--- WORK TO COMPLETE ---
The answer must be an exact reprint of the lines from the one with "How do I perform: Select" through the final line of the data, with no pictures included.

--- DATA FOR THIS EXERCISE ---

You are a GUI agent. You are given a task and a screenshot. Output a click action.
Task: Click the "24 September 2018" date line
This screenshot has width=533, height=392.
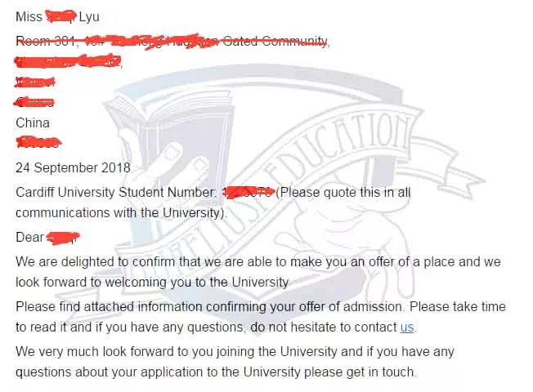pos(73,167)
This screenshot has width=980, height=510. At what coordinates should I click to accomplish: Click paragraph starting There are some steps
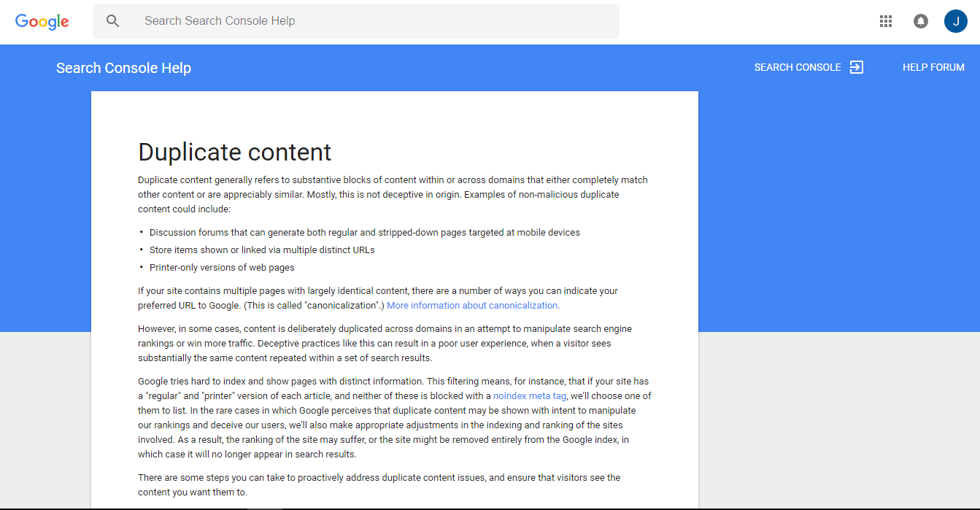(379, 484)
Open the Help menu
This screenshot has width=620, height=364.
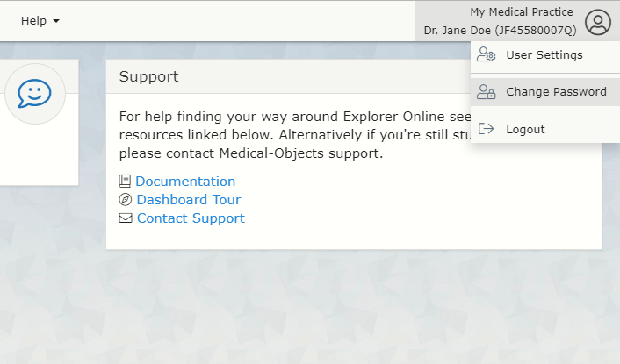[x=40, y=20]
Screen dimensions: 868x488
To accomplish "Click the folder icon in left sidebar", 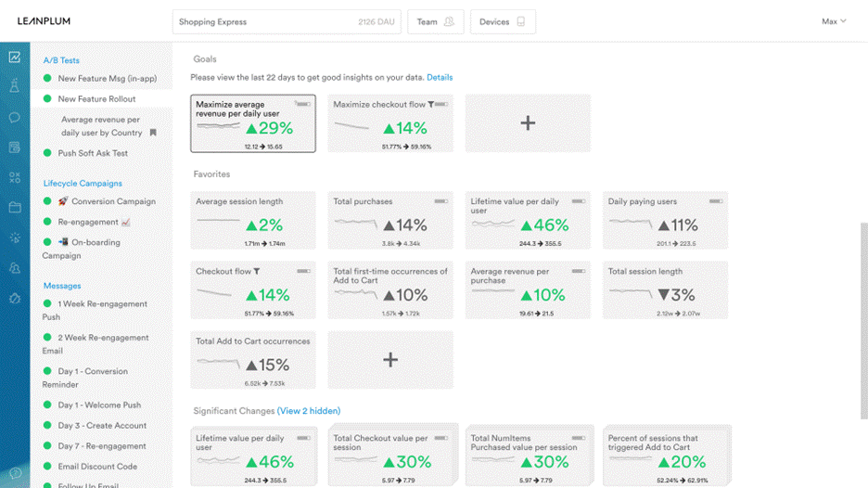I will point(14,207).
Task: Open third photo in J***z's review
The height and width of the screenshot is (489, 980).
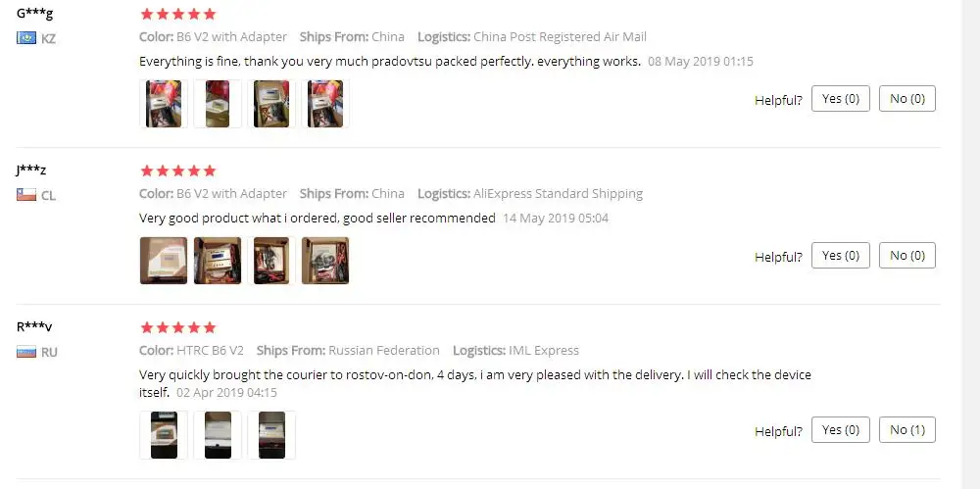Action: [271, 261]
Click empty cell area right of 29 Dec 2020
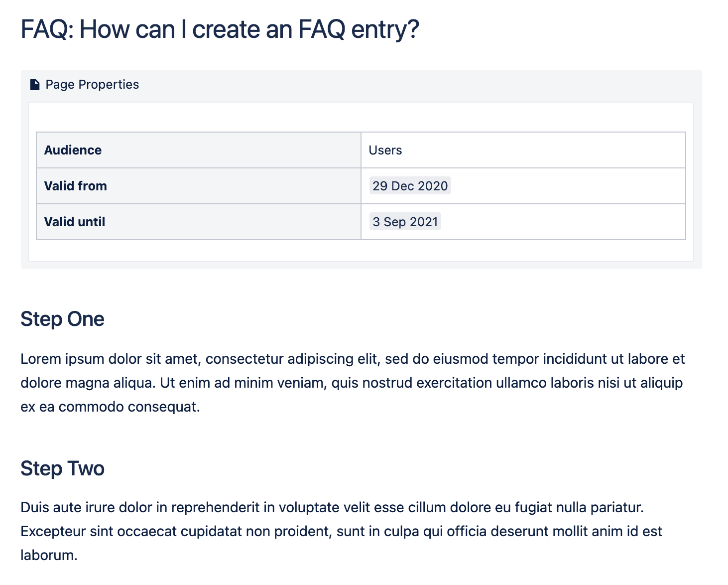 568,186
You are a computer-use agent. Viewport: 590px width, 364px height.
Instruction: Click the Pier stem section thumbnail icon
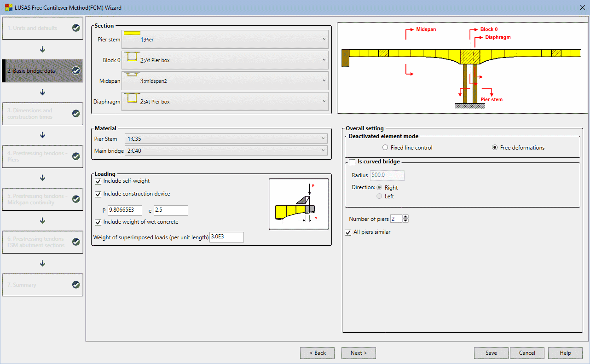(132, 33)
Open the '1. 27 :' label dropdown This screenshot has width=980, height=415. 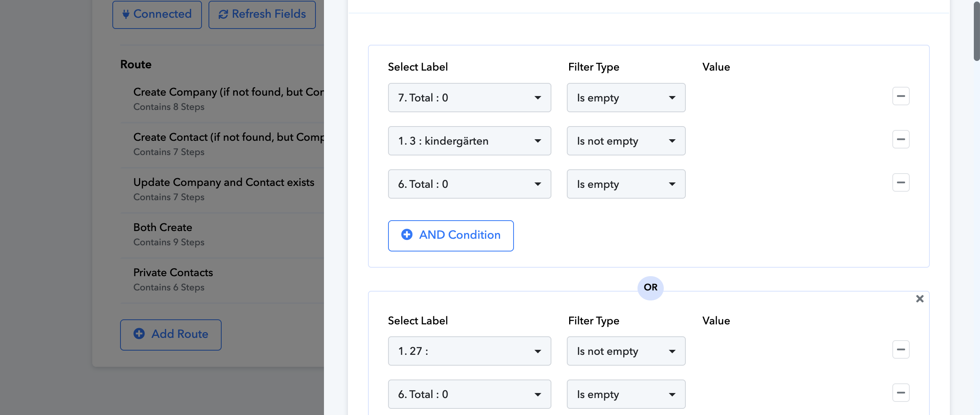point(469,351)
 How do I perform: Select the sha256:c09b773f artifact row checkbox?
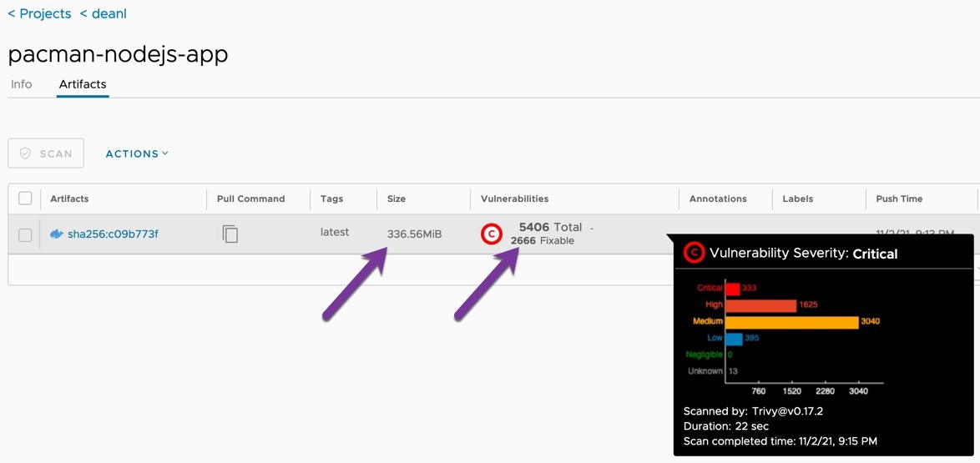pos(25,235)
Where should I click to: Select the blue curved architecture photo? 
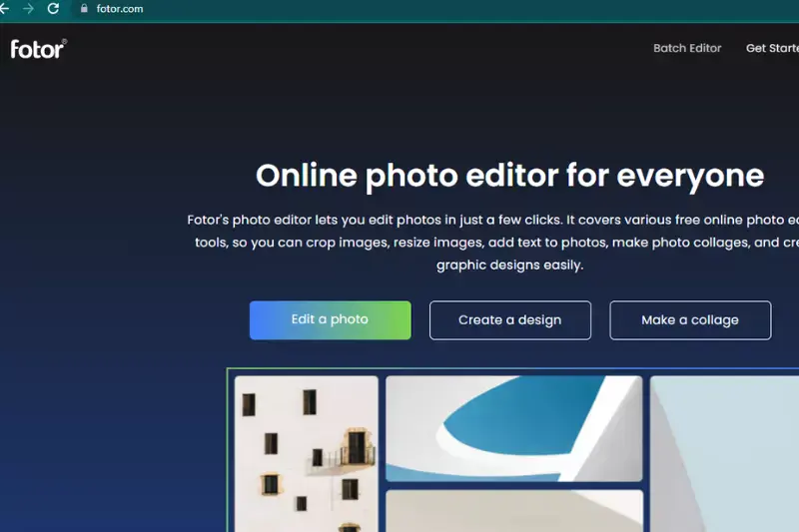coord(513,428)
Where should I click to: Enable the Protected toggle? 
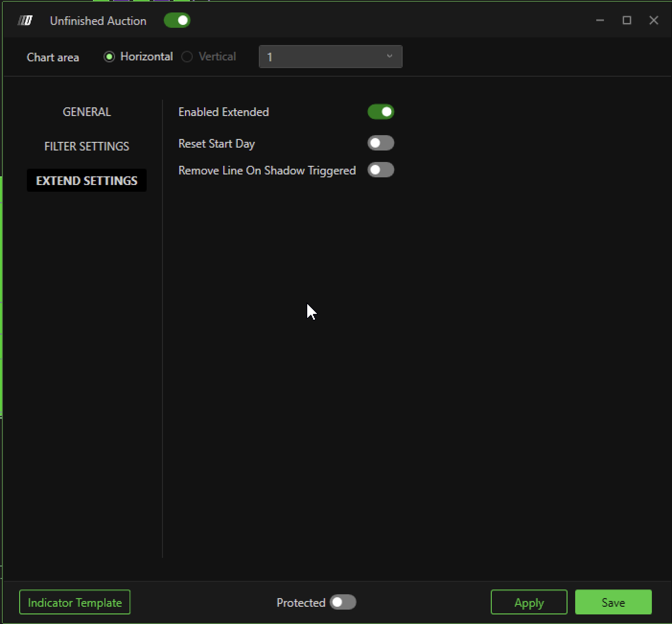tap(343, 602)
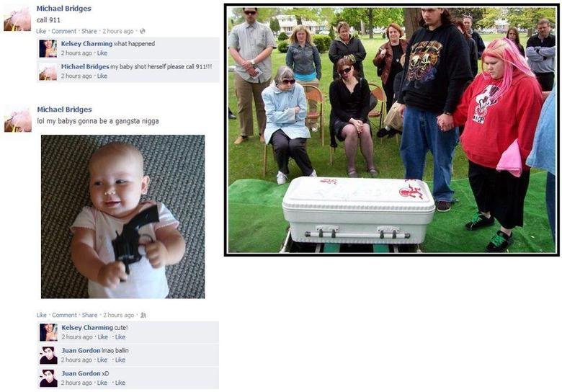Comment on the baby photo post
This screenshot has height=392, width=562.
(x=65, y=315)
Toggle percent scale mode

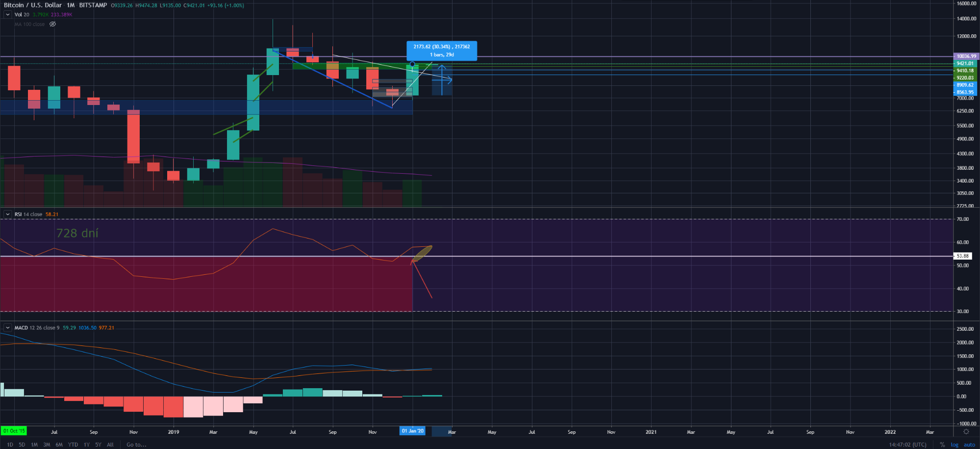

--- SOLVED EXERCISE ---
 How do I perform: Select the sha256:c09b773f artifact row checkbox?
pos(25,235)
Where should I click to: Select the blue curved architecture photo? 
coord(513,428)
Where should I click to: Enable the Protected toggle? 
tap(343, 602)
Comment on the baby photo post
This screenshot has height=392, width=562.
(x=65, y=315)
Toggle percent scale mode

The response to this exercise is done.